What to produce -
Only a number is wanted here: the count of lines in the data below where the string "computer" occurs.

___ Given data ___

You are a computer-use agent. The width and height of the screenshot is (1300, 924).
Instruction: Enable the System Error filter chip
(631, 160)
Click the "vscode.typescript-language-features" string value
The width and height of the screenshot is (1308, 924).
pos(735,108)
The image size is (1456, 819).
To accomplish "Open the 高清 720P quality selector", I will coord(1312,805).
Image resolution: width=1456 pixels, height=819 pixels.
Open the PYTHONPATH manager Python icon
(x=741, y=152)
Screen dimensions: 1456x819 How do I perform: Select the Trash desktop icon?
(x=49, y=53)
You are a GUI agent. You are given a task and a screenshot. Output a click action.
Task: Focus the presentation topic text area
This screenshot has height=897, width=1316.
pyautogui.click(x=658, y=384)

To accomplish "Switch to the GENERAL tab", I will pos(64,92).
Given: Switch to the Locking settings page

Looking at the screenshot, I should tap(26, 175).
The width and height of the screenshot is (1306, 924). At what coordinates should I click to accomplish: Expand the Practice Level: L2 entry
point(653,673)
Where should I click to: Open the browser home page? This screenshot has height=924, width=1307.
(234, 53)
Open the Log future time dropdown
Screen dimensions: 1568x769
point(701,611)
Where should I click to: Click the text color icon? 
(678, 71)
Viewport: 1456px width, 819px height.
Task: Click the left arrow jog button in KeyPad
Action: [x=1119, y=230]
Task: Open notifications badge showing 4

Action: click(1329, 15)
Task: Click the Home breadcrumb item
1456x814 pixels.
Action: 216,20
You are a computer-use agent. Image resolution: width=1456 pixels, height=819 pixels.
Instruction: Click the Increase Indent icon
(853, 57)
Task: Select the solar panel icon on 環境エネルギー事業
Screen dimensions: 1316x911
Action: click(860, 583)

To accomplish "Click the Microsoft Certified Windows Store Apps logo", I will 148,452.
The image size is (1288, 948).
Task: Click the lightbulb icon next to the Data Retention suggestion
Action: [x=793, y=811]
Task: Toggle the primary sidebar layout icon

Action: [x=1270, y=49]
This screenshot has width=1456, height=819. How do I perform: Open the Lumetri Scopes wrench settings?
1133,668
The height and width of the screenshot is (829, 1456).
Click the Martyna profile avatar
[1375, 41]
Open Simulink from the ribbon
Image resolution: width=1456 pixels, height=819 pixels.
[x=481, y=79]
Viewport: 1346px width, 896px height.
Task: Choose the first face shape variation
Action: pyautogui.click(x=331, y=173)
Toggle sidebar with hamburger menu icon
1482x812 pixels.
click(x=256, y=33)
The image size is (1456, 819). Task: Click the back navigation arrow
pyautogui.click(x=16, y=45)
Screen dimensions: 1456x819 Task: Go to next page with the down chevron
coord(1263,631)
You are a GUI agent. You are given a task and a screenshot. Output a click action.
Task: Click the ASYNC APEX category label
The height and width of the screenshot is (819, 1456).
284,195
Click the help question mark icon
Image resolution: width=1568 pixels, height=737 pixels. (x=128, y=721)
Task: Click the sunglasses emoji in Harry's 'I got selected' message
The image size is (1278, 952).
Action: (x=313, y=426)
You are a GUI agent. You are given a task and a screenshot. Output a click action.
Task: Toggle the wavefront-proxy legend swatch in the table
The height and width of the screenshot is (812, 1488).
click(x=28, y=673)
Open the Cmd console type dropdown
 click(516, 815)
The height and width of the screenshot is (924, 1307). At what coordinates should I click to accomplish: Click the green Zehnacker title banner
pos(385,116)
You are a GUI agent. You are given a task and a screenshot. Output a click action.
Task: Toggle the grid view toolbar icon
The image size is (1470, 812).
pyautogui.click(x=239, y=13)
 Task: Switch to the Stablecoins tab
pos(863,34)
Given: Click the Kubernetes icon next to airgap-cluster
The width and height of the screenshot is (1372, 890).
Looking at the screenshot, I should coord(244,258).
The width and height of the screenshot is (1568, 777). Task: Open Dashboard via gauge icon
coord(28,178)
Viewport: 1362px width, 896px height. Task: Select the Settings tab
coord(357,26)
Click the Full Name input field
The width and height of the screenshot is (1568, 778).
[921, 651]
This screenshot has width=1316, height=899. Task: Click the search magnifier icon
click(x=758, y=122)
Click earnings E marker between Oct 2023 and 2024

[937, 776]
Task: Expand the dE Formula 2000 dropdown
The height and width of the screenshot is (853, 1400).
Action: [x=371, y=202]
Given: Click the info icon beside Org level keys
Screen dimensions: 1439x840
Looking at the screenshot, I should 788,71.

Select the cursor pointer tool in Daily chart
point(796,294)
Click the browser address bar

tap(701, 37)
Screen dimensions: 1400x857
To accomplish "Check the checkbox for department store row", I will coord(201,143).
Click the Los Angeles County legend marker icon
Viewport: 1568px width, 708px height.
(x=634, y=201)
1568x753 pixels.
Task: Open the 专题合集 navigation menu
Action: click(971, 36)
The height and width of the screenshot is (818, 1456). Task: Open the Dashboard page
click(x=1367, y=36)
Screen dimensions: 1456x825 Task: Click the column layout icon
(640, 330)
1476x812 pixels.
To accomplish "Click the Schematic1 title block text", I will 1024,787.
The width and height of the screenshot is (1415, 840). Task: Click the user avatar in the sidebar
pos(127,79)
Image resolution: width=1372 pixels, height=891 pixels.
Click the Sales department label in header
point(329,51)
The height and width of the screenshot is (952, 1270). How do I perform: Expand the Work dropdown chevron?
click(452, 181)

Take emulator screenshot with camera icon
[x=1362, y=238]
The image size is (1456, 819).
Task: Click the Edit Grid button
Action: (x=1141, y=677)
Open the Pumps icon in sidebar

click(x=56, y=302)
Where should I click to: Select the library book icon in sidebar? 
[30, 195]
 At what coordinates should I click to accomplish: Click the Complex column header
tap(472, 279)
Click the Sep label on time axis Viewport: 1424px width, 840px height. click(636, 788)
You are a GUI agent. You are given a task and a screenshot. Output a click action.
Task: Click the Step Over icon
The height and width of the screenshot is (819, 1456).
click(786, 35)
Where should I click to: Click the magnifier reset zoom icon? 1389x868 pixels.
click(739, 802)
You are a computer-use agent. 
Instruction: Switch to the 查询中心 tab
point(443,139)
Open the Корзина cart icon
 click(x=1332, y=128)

___

Solved problem -
3